▸ What is needed:
Would you transcribe the listing that follows, character for character, and omit its images?

▸ Exercise data:
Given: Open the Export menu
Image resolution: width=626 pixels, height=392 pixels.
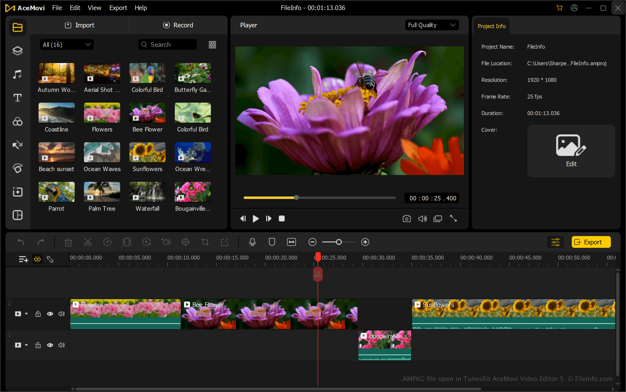Looking at the screenshot, I should 118,8.
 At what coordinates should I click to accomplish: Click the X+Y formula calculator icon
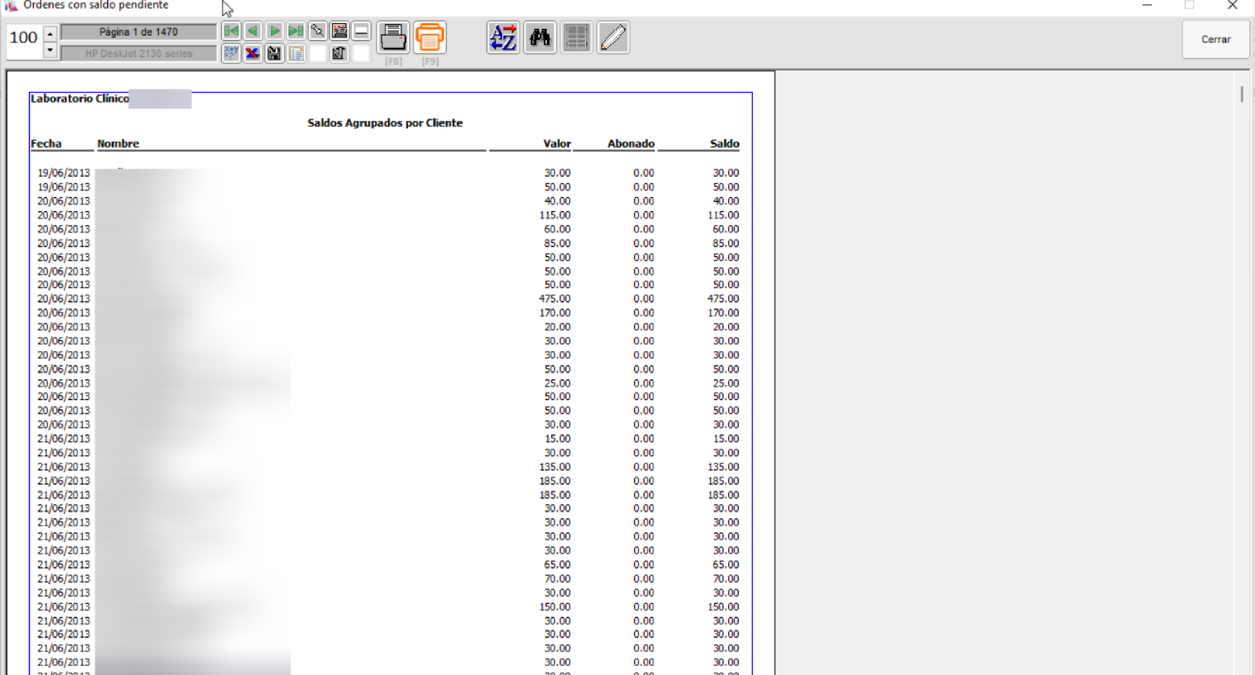[x=231, y=53]
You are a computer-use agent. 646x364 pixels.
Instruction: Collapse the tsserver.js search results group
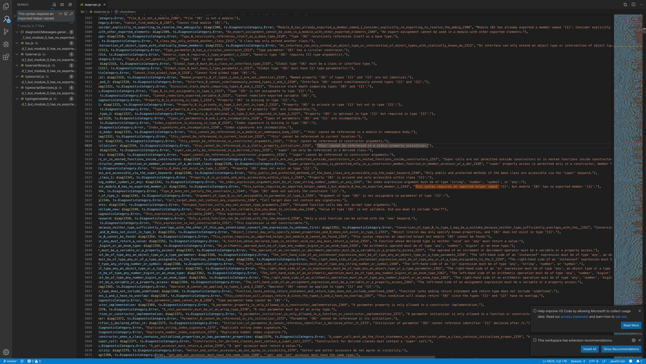click(x=17, y=54)
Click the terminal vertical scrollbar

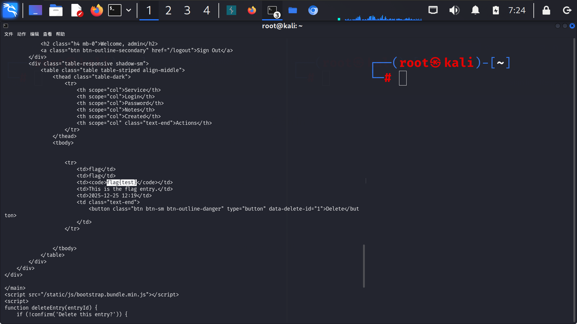[364, 266]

▸ Problem solution:
Given: Open the Export menu
Image resolution: width=626 pixels, height=392 pixels.
Looking at the screenshot, I should 118,8.
 At what coordinates should I click to accomplish: Click the X+Y formula calculator icon
[x=231, y=53]
You are a computer-use agent. 646x364 pixels.
Instruction: Collapse the tsserver.js search results group
click(x=17, y=54)
Click the terminal vertical scrollbar

[364, 266]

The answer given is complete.